▶ **Extract to read**
##########
In October 1953 a Cuban newspaper conducted an interview with Father Hilario Chaurrondo. At the time he was a blunt, outspoken, down to earth and very popular priest known throughout the island for his prison advocacy and other work that kept him close to the grittier aspects of life in pre-Castro Cuba.
I read this eye-opening snippet of the article in the book Christine Jorgenson-A Personal Autobiography. This particular chapter in the book covers Christine's visit to Havana to perform at the Tropicana. Here's what Father Chaurrondo had to say about Christine.
"I am familiar with the Cristina Jorgenson case right from its very beginnings. I have followed it in the press and have read her memoirs. Very interesting-very. These are the things which leave us bewildered by the progress of the days we live in.
A doubt came into our mind. Should we ask him or not? Well, when all is considered, Father Chaurrondo is considered a "man of the world".
"Father, you are aware that Cristina is legally a woman with all the rights and attributes inherent in such a social condition. Would you be disposed to give your blessing to Cristina marry a man in church?"
Father Chaurrondo doesn't flinch and he replies as if it were the most natural thing in the world.
"If her application for a Catholic ceremony carries with it all the presiquites and prior dispensations of the Archbishop, I would say yes."
"Would Cristina's case involve special dispensations?"
"No. Only the normal procedure. Just as for any other woman. As far as we are concerned, Cristina is a woman since she has been so designated by the United States, where they know what they are doing."
"And the Archbishop's dispensation?"
"Cristina is an alien resident, and in such cases certain requirements have to be met for reasons of diocese and parish. I repeat, Cristina's case calls for no special treatment. I can marry Cristina Jorgenson in the church once the usual and current regulations have been complied with. The procedure will be no different with her than with any other woman."
##########
▶ **About this exercise**
Retype, word for word, the section of the Father Chaurrondo interview that begins with the words "In October 1953" and ends with "in pre-Castro Cuba.".

▶ **Records provided**
##########
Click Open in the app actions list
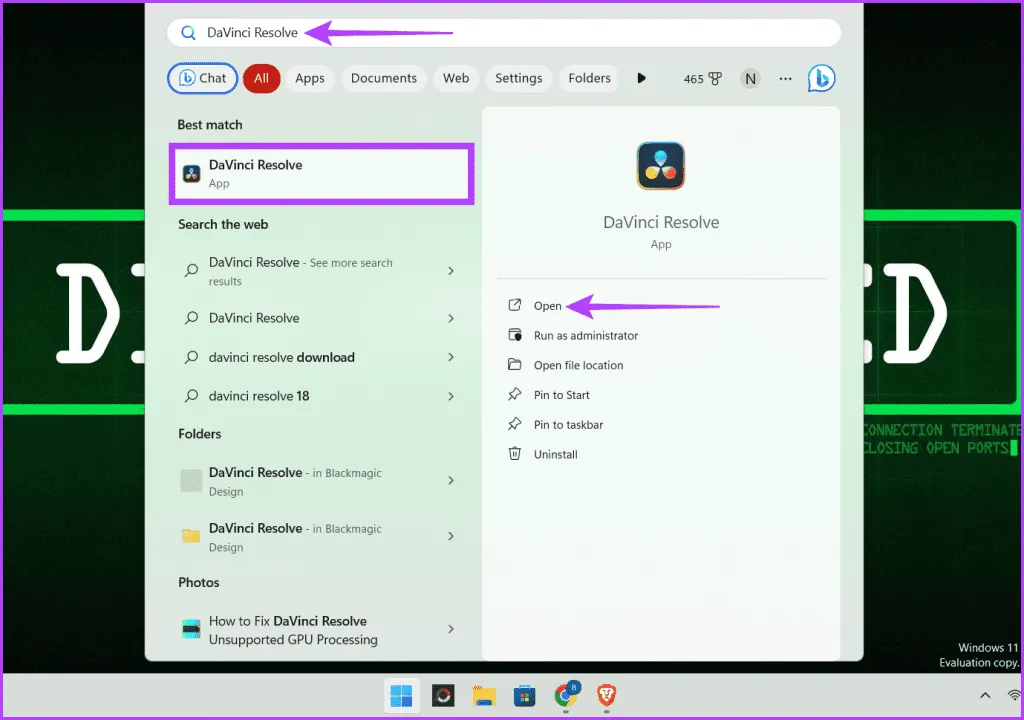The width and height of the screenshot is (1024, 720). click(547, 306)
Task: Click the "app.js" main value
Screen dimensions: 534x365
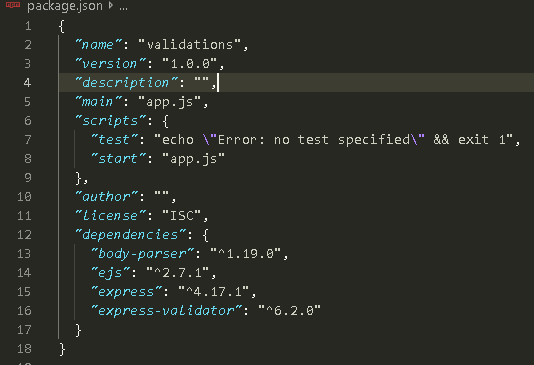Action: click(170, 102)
##########
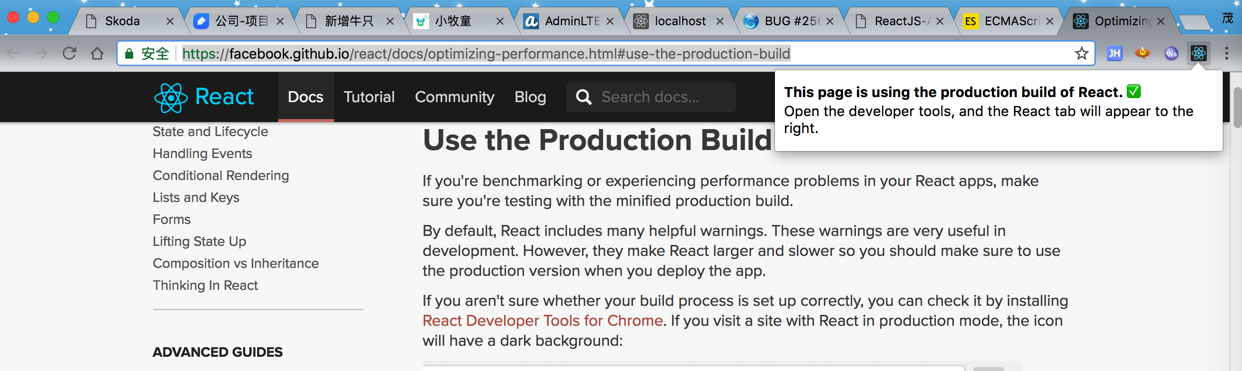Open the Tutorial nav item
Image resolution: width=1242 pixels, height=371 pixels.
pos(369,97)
##########
▶ **Result of this exercise**
In October 1953 a Cuban newspaper conducted an interview with Father Hilario Chaurrondo. At the time he was a blunt, outspoken, down to earth and very popular priest known throughout the island for his prison advocacy and other work that kept him close to the grittier aspects of life in pre-Castro Cuba.